Minimizing traffic on a server for a web app

A place to discuss the implementation and style of computer programs.

Moderators: phlip, Moderators General, Prelates

addiction
Posts: 27
Joined: Wed Dec 02, 2009 6:22 pm UTC

Minimizing traffic on a server for a web app

Postby addiction » Mon Nov 06, 2017 9:24 pm UTC

Hello all. I'm currently in the works of drafting out a web app for my job. The user case for this tool would essentially be:

"I have this ID value. I don't know what this value is because we have a bunch of different systems on a bunch of different servers. Where does this ID show up in and how is it locally known?"

Basically the user treats my tool like Google. They enter their string in, and it returns as much relevant data as it can.

Now unless someone knows of a neat little trick I can use, I have the basics of coding this thing in mind. Basically ASP.NET and C# to build, and execute SQL code in all of our database environments to see if I can get a match.

My problem: I have to assume that every single employee in this company is going to be using this tool simultaneously. This means roughly 300,000 (ish?) people are going to be querying one server at the same time in order to run this query.

Now the querying part is easy. I can do the equivalent of SQL Server's "NOLOCK" on each of the queries to prevent deadlocks. But I don't want to break a server or something due to traffic. I have the necessary C# that I can basically:
1. Open connection
2. Immediately run the sql
3. Immediately close the connection upon success

I think I can also figure out how to time out the connection, but that will take some research. Does anyone have any advice/tips on how to minimize the amount of traffic this tool may add? For those of you that can help, thank you! But please keep this in mind:

1. I'm inexperienced with this. My main skills involve SQL Server. I have the basics to build this, just not the networking experience to keep things from breaking.
2. As previously stated, this will be built in C#, ASP.NET, CSS (not sure if that matters...), and whatever SQL platform is being used. It would be best if I could keep it with just these languages.
3. I'm just a developer, so I don't have access to any of these servers to make modifications to handle heavy traffic. My manager might be able to make a strong case for me so that the respective admins will modify things, but we should probably assume that they won't budge on it.

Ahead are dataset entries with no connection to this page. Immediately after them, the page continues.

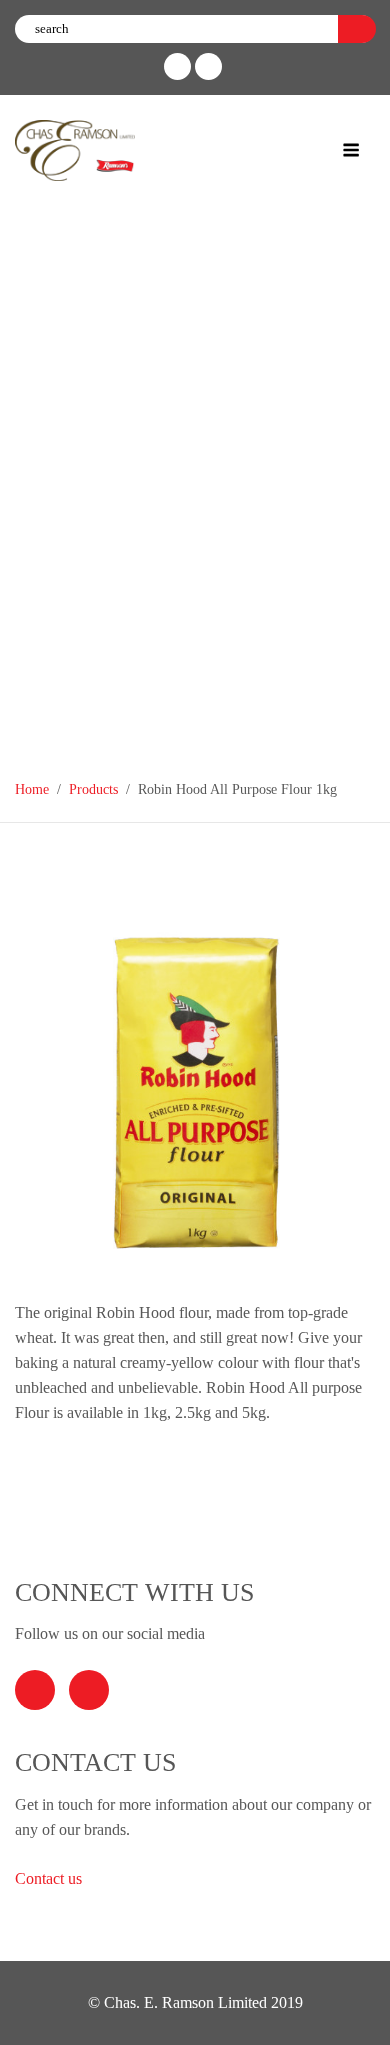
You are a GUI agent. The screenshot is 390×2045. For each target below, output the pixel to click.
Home (32, 789)
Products (93, 789)
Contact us (50, 1878)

Sorry for the long post, and thank you for your time!

User avatar
Thesh
Made to Fuck Dinosaurs
Posts: 5497
Joined: Tue Jan 12, 2010 1:55 am UTC
Location: Colorado

Re: Minimizing traffic on a server for a web app

Postby Thesh » Tue Nov 07, 2017 12:01 am UTC

I mean, create a covering index on just the columns queried and as long as your database server is more powerful than your web server then I wouldn't worry about it. Your web server will use connection pooling by default, which means it's just a single RPC (sp_reset_connection) as long as your connection string doesn't change. More than a couple thousand requests per second is probably unreasonable for an average web server.
Honesty replaced by greed, they gave us the reason to fight and bleed
They try to torch our faith and hope, spit at our presence and detest our goals

Tub
Posts: 311
Joined: Wed Jul 27, 2011 3:13 pm UTC

Re: Minimizing traffic on a server for a web app

Postby Tub » Tue Nov 07, 2017 7:51 am UTC

Closing the DB connection after success is unwise. Reopening a connection is much more costly than just having an idle connection sitting around. Read up on the connection pool of your language of choice, and use that.

You might ask your DBAs to issue you a read-only user with proper load limits and/or connection limits. Make it their problem(tm). Your critical DB servers should have load monitoring infrastructure in place, so someone is bound to notice load increases before it kills the server.

Other than that, consider implementing a cache. If someone searches for id=42, remember the result, so when another person searches for id=42 you don't need to query the databases. This is only useful if you expect multiple people to search for the same ids, and if the databases change infrequently enough that old results are acceptable.

Also, stop worrying. If your tool ends up being mission-critical for 300.000 people, then you will surely be given the resources to make the DB servers handle the load.

User avatar
Okita
Staying Alive
Posts: 3071
Joined: Fri Aug 10, 2007 7:51 pm UTC
Location: Finance land.

Re: Minimizing traffic on a server for a web app

Postby Okita » Wed Nov 08, 2017 4:44 am UTC

How fresh does your data need to be? Are we talking minute fresh or second fresh or "as fresh as I can get it"?

A solution that comes to mind is MOAR Apps. Specifically each app has a connection to the db and only knows how to return read_only data while using one connection string. It then passes the info to the requester (being your main webapp) in say, json format. Your main webapp knows to consume and put that info together.

So you have 300k people hitting one web server that's then making requests to a bunch of other smaller web servers. This means each server that's reading on a db environment only needs 1 connection string per server. This will allow you to really handle any scaling problems without making 300k connections. For example, scale up additional instances for db envs that are hit a lot. Or better yet, ask if they can make a read_only db replication that you can connect to.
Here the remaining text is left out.